_Your goal:_ Down to the last character, write out the records below.

_Data:_

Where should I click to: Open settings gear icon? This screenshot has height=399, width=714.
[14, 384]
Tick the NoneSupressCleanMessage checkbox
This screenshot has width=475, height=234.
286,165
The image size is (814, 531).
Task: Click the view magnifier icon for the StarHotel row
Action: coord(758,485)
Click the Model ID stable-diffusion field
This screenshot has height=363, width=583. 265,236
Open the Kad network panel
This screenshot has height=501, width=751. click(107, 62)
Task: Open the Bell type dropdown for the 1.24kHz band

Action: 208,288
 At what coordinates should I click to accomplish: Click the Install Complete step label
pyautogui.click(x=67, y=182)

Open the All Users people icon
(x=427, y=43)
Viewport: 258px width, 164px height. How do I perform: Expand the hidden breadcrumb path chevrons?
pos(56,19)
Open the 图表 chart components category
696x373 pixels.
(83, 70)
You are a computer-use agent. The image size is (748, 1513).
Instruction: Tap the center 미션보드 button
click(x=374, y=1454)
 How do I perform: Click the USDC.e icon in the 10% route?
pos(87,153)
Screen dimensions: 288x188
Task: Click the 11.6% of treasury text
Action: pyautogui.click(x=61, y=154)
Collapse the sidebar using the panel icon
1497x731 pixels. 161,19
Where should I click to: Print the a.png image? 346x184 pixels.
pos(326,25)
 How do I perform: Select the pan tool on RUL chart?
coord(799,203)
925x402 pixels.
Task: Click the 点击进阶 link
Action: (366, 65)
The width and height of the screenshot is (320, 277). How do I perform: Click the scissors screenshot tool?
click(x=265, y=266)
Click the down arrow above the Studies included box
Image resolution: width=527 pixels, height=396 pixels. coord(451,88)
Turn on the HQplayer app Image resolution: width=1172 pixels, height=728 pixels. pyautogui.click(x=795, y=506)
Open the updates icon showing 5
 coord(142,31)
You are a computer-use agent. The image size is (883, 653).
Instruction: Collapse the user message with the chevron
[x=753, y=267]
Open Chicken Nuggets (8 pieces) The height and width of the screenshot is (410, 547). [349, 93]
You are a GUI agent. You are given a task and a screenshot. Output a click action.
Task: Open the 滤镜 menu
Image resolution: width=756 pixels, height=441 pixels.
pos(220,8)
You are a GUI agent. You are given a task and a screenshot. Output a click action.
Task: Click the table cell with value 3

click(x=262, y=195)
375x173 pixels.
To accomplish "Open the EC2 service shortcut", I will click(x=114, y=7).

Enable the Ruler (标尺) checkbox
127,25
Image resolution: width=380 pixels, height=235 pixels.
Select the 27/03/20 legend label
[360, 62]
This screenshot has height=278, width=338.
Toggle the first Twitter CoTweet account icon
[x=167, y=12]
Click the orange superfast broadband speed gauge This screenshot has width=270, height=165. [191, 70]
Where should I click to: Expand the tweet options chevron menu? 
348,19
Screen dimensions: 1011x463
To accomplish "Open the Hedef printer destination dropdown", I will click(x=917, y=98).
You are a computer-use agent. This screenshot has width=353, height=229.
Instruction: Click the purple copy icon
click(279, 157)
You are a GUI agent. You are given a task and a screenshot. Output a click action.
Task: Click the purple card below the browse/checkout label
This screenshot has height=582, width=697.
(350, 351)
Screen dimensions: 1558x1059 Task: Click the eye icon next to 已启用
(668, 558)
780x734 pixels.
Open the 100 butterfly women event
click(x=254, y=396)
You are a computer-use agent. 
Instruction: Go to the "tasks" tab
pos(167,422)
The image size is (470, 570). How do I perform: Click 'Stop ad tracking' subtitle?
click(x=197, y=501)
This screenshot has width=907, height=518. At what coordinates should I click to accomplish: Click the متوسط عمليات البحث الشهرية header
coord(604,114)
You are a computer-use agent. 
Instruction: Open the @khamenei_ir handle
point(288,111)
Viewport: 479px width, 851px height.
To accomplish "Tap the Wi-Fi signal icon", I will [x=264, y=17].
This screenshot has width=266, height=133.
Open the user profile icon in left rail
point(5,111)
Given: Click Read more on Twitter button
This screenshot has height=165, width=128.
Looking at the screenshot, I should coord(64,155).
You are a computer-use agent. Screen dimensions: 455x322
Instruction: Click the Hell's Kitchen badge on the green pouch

_Answer section:_
Where should I click to: Open settings gear icon? This screenshot has height=399, width=714.
[14, 384]
Tick the NoneSupressCleanMessage checkbox
This screenshot has width=475, height=234.
286,165
The image size is (814, 531).
Task: Click the view magnifier icon for the StarHotel row
Action: coord(758,485)
Click the Model ID stable-diffusion field
This screenshot has height=363, width=583. 265,236
Open the Kad network panel
This screenshot has height=501, width=751. click(107, 62)
Task: Open the Bell type dropdown for the 1.24kHz band

Action: 208,288
 At what coordinates should I click to accomplish: Click the Install Complete step label
pyautogui.click(x=67, y=182)

Open the All Users people icon
(x=427, y=43)
Viewport: 258px width, 164px height. How do I perform: Expand the hidden breadcrumb path chevrons?
pos(56,19)
Open the 图表 chart components category
696x373 pixels.
(83, 70)
You are a computer-use agent. The image size is (748, 1513).
Instruction: Tap the center 미션보드 button
click(x=374, y=1454)
 How do I perform: Click the USDC.e icon in the 10% route?
pos(87,153)
Screen dimensions: 288x188
Task: Click the 11.6% of treasury text
Action: pyautogui.click(x=61, y=154)
Collapse the sidebar using the panel icon
1497x731 pixels. 161,19
Where should I click to: Print the a.png image? 346x184 pixels.
pos(326,25)
 How do I perform: Select the pan tool on RUL chart?
coord(799,203)
925x402 pixels.
Task: Click the 点击进阶 link
Action: (366, 65)
The width and height of the screenshot is (320, 277). How do I perform: Click the scissors screenshot tool?
click(x=265, y=266)
Click the down arrow above the Studies included box
Image resolution: width=527 pixels, height=396 pixels. coord(451,88)
Turn on the HQplayer app Image resolution: width=1172 pixels, height=728 pixels. pyautogui.click(x=795, y=506)
Open the updates icon showing 5
 coord(142,31)
You are a computer-use agent. The image size is (883, 653).
Instruction: Collapse the user message with the chevron
[x=753, y=267]
Open Chicken Nuggets (8 pieces) The height and width of the screenshot is (410, 547). [349, 93]
You are a GUI agent. You are given a task and a screenshot. Output a click action.
Task: Open the 滤镜 menu
Image resolution: width=756 pixels, height=441 pixels.
pos(220,8)
You are a GUI agent. You are given a task and a screenshot. Output a click action.
Task: Click the table cell with value 3

click(x=262, y=195)
375x173 pixels.
To accomplish "Open the EC2 service shortcut", I will click(x=114, y=7).

Enable the Ruler (标尺) checkbox
127,25
Image resolution: width=380 pixels, height=235 pixels.
Select the 27/03/20 legend label
[360, 62]
This screenshot has height=278, width=338.
Toggle the first Twitter CoTweet account icon
[x=167, y=12]
Click the orange superfast broadband speed gauge This screenshot has width=270, height=165. [191, 70]
Where should I click to: Expand the tweet options chevron menu? 
348,19
Screen dimensions: 1011x463
To accomplish "Open the Hedef printer destination dropdown", I will click(x=917, y=98).
You are a computer-use agent. This screenshot has width=353, height=229.
Instruction: Click the purple copy icon
click(279, 157)
You are a GUI agent. You are given a task and a screenshot. Output a click action.
Task: Click the purple card below the browse/checkout label
This screenshot has height=582, width=697.
(350, 351)
Screen dimensions: 1558x1059 Task: Click the eye icon next to 已启用
(668, 558)
780x734 pixels.
Open the 100 butterfly women event
click(x=254, y=396)
You are a computer-use agent. 
Instruction: Go to the "tasks" tab
pos(167,422)
The image size is (470, 570). How do I perform: Click 'Stop ad tracking' subtitle?
click(x=197, y=501)
This screenshot has width=907, height=518. At what coordinates should I click to accomplish: Click the متوسط عمليات البحث الشهرية header
coord(604,114)
You are a computer-use agent. 
Instruction: Open the @khamenei_ir handle
point(288,111)
Viewport: 479px width, 851px height.
To accomplish "Tap the Wi-Fi signal icon", I will [x=264, y=17].
This screenshot has width=266, height=133.
Open the user profile icon in left rail
point(5,111)
Given: Click Read more on Twitter button
This screenshot has height=165, width=128.
Looking at the screenshot, I should coord(64,155).
You are a computer-use agent. Screen dimensions: 455x322
Instruction: Click the Hell's Kitchen badge on the green pouch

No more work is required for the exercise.